In every scenario here, a machine learning model is created to be an adversary that produces fake inputs.
Adversarial Learning
In this approach, we have two models;
- machine learning main model &
- adversarial model.
The machine learning model needs to learn to distinguish between true inputs and fake ones. If a mistake is made, the ml model needs to learn to adjust itself to make sure it properly recognizes true input. On the other hand, the adversary will need to keep producing fake inputs with the goal of making the ml model fail.
For each model, success looks as follow:
- main machine learning main model is successful if it can correctly distinguish fake from real input.
- adversary model is successful if it can fool the machine learning main model into passing fake input as real
One’s success is the failure of the other, and vice versa.
During the learning process, the main machine learning model will continuously call for batches of real and fake data to learn, adjust, and repeat until a performance threshold is satisfied, or some other stopping criteria have been met.
In adversarial learning, there is no specific requirement on the adversary, other than to produce fake data.
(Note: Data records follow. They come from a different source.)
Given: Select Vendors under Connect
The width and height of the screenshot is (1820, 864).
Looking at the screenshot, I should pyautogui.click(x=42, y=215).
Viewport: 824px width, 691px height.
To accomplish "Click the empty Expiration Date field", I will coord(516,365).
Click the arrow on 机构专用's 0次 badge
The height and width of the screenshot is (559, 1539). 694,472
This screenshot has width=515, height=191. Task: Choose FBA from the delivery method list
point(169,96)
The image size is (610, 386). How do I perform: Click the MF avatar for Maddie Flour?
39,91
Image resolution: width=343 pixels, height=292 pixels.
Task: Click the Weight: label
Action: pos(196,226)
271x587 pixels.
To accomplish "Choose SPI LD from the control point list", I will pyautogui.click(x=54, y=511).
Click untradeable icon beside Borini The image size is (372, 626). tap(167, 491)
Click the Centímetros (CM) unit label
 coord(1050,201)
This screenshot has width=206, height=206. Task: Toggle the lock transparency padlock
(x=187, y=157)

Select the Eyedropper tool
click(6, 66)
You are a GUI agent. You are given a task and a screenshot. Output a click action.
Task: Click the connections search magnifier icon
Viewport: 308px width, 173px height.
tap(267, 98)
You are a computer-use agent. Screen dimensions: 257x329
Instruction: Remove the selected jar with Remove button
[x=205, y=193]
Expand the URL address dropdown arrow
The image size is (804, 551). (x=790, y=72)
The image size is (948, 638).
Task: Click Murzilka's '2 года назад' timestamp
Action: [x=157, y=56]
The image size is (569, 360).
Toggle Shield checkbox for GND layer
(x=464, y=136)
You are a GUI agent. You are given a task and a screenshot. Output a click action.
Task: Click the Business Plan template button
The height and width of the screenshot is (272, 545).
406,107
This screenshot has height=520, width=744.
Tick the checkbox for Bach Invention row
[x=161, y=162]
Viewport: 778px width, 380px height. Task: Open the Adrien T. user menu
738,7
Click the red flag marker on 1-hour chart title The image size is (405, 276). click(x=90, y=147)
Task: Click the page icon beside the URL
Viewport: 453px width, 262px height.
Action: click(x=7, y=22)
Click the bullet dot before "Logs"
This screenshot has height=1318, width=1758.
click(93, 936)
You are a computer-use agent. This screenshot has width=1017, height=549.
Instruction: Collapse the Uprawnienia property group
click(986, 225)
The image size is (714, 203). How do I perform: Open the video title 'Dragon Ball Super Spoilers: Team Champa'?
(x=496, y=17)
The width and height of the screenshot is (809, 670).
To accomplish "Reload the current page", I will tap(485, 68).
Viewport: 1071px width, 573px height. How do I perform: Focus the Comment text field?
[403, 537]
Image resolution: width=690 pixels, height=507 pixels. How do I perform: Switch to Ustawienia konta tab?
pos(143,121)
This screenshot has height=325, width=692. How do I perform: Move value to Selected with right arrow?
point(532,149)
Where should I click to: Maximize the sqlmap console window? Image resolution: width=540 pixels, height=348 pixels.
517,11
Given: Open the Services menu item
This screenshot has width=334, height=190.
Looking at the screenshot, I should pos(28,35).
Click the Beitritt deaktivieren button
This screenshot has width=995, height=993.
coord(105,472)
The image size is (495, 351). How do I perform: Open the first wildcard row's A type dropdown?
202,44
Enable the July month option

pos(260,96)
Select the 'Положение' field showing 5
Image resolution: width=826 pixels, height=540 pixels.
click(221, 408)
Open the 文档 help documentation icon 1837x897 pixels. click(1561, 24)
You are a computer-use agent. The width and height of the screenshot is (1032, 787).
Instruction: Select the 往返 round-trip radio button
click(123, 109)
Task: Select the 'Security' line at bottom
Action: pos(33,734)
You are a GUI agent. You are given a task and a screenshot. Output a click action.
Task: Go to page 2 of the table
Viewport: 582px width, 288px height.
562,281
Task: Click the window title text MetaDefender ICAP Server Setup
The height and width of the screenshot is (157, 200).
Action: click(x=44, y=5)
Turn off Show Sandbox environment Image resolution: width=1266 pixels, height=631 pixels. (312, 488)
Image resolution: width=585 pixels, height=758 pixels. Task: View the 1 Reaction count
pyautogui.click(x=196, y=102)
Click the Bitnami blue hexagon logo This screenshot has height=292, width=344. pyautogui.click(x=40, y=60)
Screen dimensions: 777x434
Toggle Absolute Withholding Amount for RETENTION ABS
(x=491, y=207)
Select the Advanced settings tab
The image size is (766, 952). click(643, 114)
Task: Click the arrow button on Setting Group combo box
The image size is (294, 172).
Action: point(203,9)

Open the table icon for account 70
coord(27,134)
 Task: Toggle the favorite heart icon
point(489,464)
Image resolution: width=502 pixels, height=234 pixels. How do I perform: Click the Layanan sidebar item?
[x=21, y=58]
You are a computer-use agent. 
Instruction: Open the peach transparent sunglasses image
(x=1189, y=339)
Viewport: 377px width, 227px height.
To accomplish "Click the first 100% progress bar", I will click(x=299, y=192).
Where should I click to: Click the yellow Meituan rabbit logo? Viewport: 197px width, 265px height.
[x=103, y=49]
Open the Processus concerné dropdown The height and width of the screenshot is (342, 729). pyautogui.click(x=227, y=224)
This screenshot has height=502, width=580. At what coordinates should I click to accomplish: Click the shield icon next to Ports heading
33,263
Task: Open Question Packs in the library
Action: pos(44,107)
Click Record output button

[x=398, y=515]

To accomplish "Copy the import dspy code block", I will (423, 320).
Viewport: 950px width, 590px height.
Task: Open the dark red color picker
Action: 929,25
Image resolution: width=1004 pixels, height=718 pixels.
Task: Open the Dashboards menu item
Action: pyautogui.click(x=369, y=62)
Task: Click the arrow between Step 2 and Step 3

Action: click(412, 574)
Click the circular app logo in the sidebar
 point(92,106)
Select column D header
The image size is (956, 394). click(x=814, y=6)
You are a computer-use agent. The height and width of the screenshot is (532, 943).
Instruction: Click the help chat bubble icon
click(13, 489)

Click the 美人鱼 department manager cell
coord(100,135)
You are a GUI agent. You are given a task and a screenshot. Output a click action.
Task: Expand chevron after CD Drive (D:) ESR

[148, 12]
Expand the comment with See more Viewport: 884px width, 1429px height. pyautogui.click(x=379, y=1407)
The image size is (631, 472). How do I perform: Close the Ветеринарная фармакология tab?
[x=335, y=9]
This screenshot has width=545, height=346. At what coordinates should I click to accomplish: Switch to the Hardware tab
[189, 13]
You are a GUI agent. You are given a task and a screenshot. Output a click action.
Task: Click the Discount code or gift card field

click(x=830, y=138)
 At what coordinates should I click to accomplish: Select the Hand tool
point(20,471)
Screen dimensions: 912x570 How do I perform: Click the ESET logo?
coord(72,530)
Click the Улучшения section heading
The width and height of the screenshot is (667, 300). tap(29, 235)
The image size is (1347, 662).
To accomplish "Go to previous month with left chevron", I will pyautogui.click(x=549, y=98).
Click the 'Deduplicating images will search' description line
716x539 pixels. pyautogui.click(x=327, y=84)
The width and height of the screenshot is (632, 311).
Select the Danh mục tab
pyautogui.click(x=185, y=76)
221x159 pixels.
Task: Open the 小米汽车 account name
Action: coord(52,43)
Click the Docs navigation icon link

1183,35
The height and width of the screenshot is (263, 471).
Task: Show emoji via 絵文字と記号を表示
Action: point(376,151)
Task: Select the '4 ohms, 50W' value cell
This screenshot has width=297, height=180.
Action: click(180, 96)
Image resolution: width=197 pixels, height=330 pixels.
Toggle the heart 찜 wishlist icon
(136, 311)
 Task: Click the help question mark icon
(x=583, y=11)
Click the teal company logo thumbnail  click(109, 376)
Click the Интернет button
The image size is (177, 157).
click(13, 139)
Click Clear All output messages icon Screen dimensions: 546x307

In this case, we want to maximize the correct predictions of the discriminator, while, at the same time, minimize the error of the generator. This is accomplished by producing a sample that does not fool the discriminator. Success is determined via the standard cross-entropy loss function.
The more basic of two options for “Insider” GANs, is a simple MLP-based model. The more sophisticated approach is to use a convolutional GAN. Our team focuses efforts on the more sophisticated approach, commonly referred to as a DCGAN. (Deep Convolutional GAN).
The primary goal is to make a series of convolutional layers learn feature representations to produce fake images or to distinguish between valid or fake images.
In our approach, we call the discriminator network, by a different name, ‘critic’ In the case of either discriminator or critic, the network that is tasked with determining whether input is valid (from the original dataset) or fake (from an adversarial generator).
DCGANs are very powerful, and have yielded amazing research and applications. For example, even though DCGANs are based on Convolutional Neural Networks (CNN’s), which are commonly associated with vision applications, the DCGANs with the most amazing results were created in application areas that had nothing to do with vision. As an example, DCGANs are now being used to build designer pharmaceuticals.
Interestingly, DCGAN’s have also been deployed to successfully expose the vulnerabilities of other systems.
If a high-end machine learning model ever creates a solution with a $ billion dollar payoff $, it will almost certainly be a DCGAN that does so.
Not surprisingly, DCGANs are one of the primary application focus areas for Synthys Medical.